### REQUIRED TASK
Give every line of the rows below as a Markdown table with the columns No. and Text, numbering the lines and skipping blank ones. Leave the pictures out.

— START —

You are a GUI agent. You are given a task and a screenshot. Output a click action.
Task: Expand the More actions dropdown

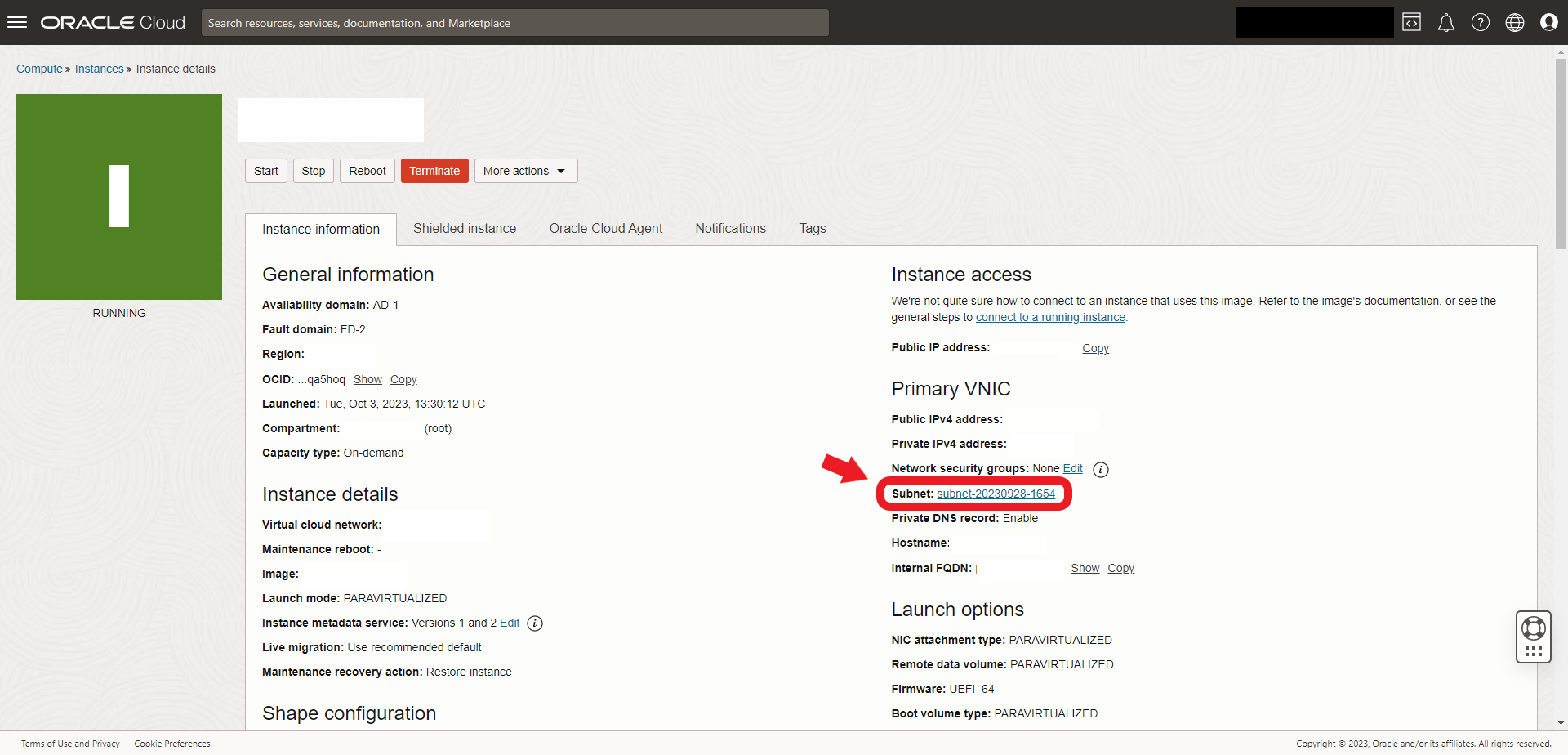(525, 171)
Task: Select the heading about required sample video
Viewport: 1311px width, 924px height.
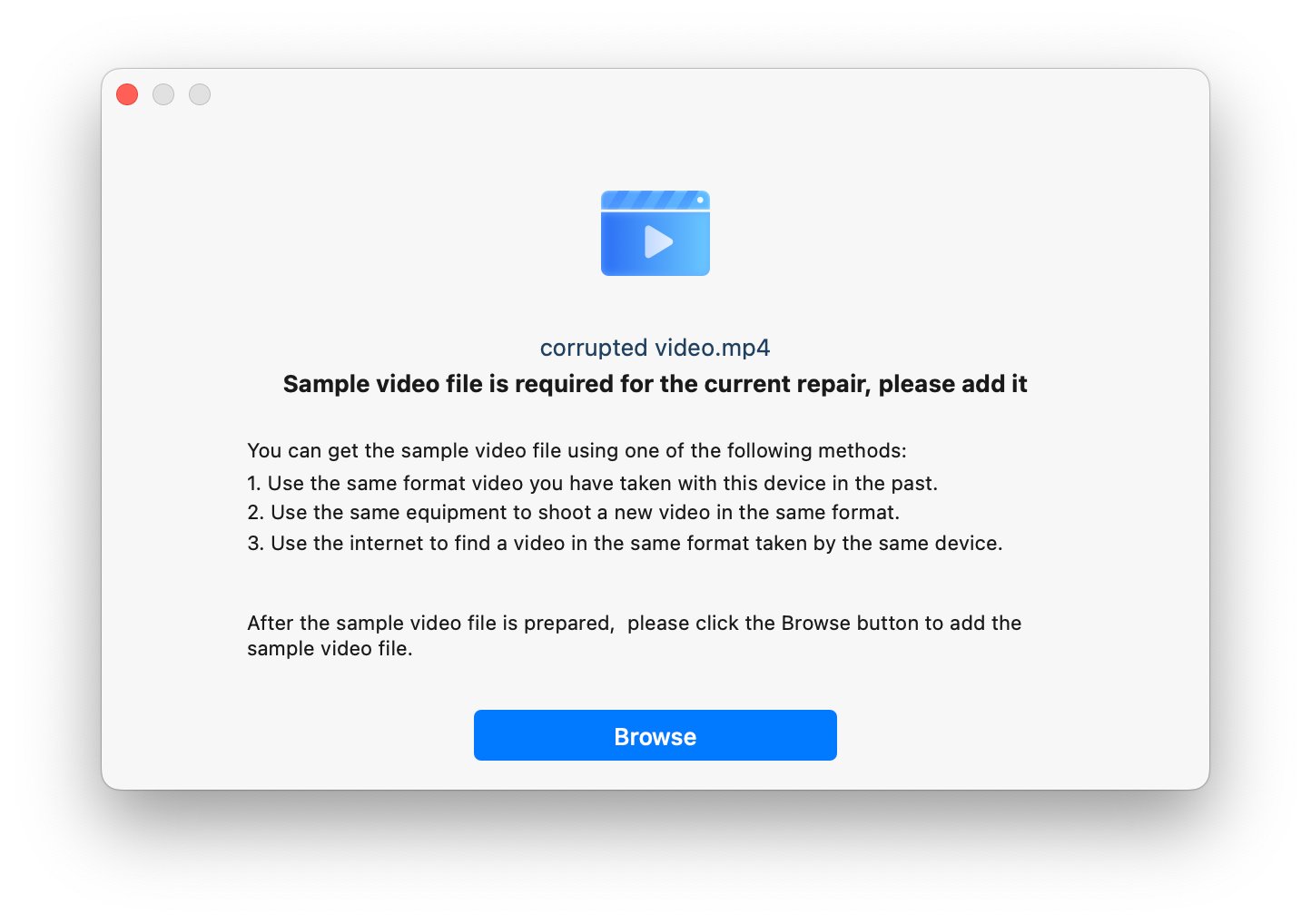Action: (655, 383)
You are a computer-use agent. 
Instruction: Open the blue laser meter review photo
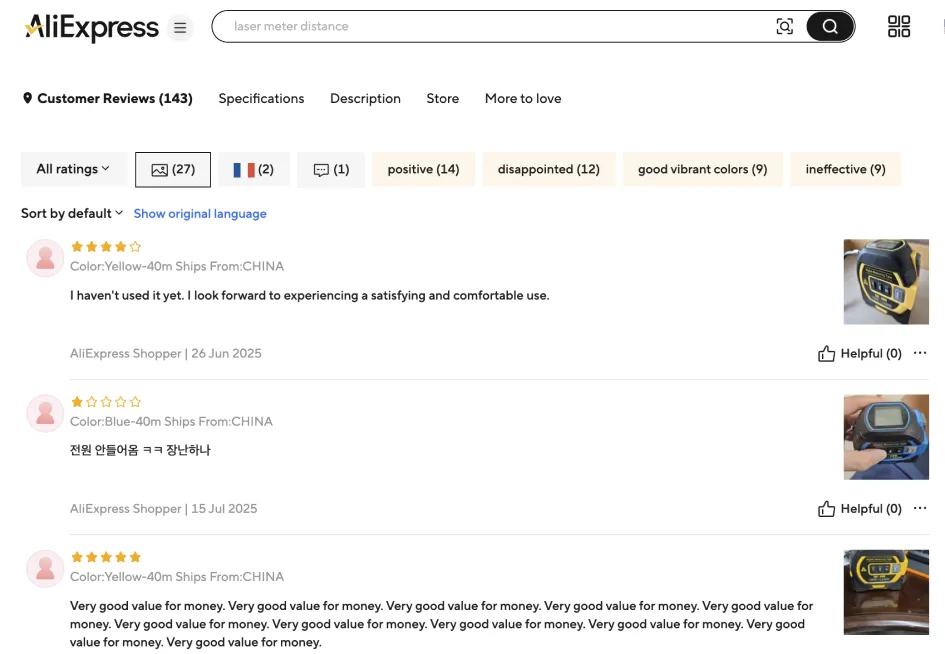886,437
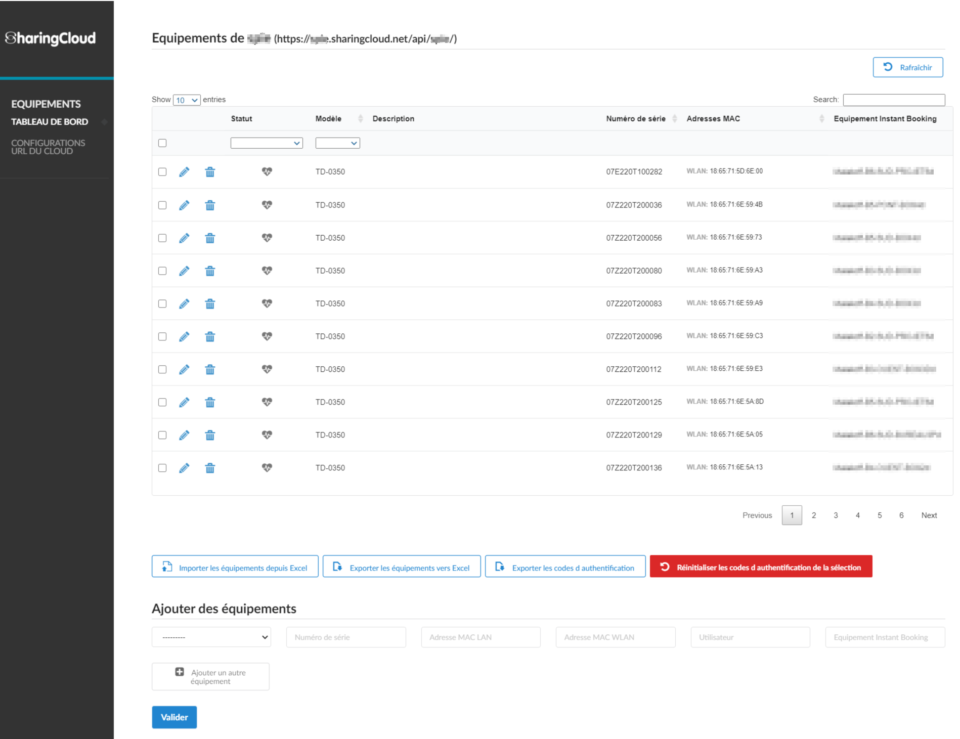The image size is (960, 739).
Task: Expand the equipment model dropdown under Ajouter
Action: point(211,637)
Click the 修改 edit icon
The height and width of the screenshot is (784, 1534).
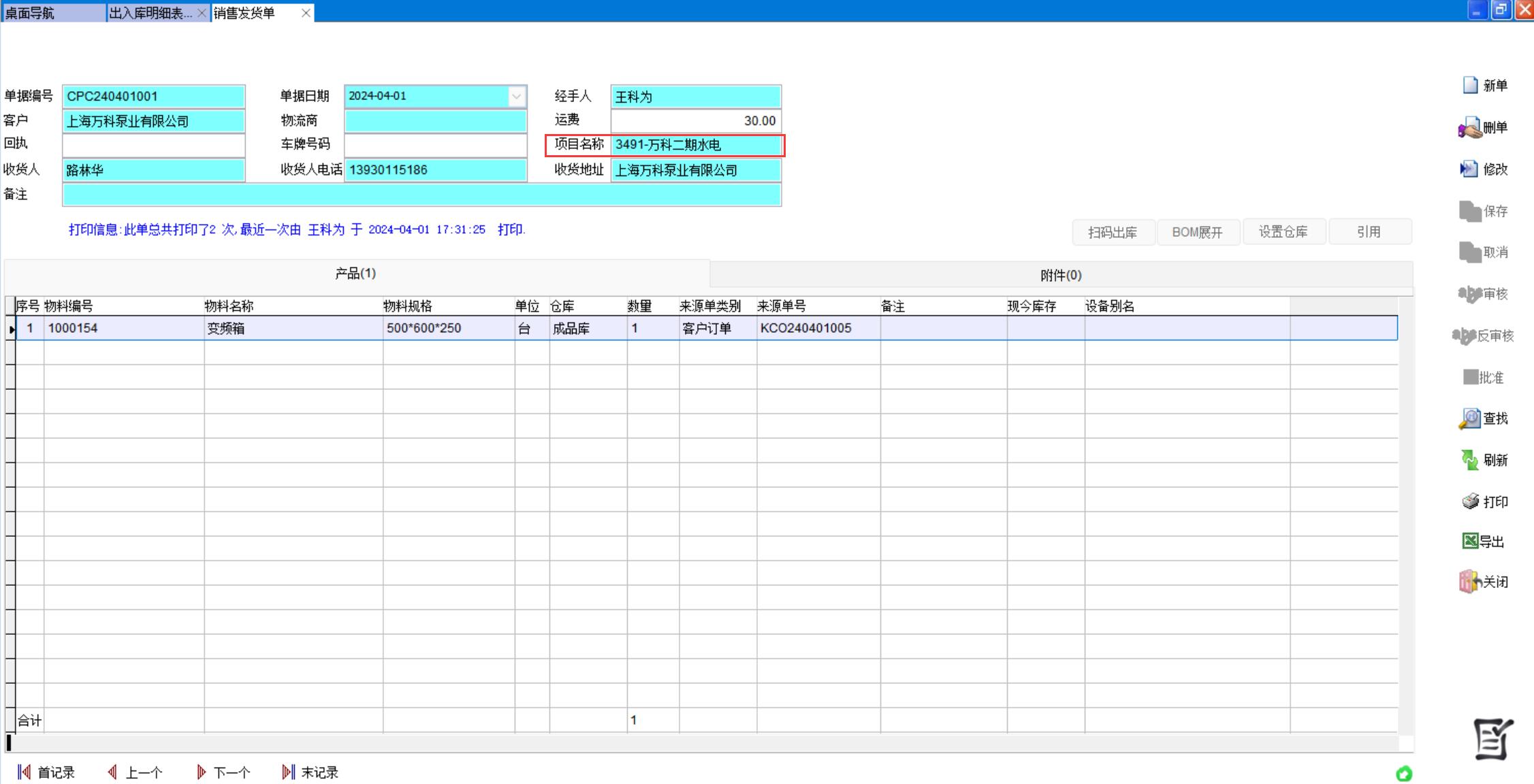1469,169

— END —

### RESPONSE TO THE TASK
| No. | Text |
|---|---|
| 1 | You are a GUI agent. You are given a task and a screenshot. Output a click action. |
| 2 | Task: Expand the More actions dropdown |
| 3 | (525, 171) |
| 4 | Task: Select the heading about required sample video |
| 5 | Viewport: 1311px width, 924px height. |
| 6 | Action: (655, 383) |
| 7 | You are a computer-use agent.  |
| 8 | Instruction: Open the blue laser meter review photo |
| 9 | 886,437 |
| 10 | The image size is (960, 739). |
| 11 | Task: Expand the equipment model dropdown under Ajouter |
| 12 | Action: point(211,637) |
| 13 | Click the 修改 edit icon |
| 14 | The height and width of the screenshot is (784, 1534). |
| 15 | 1469,169 |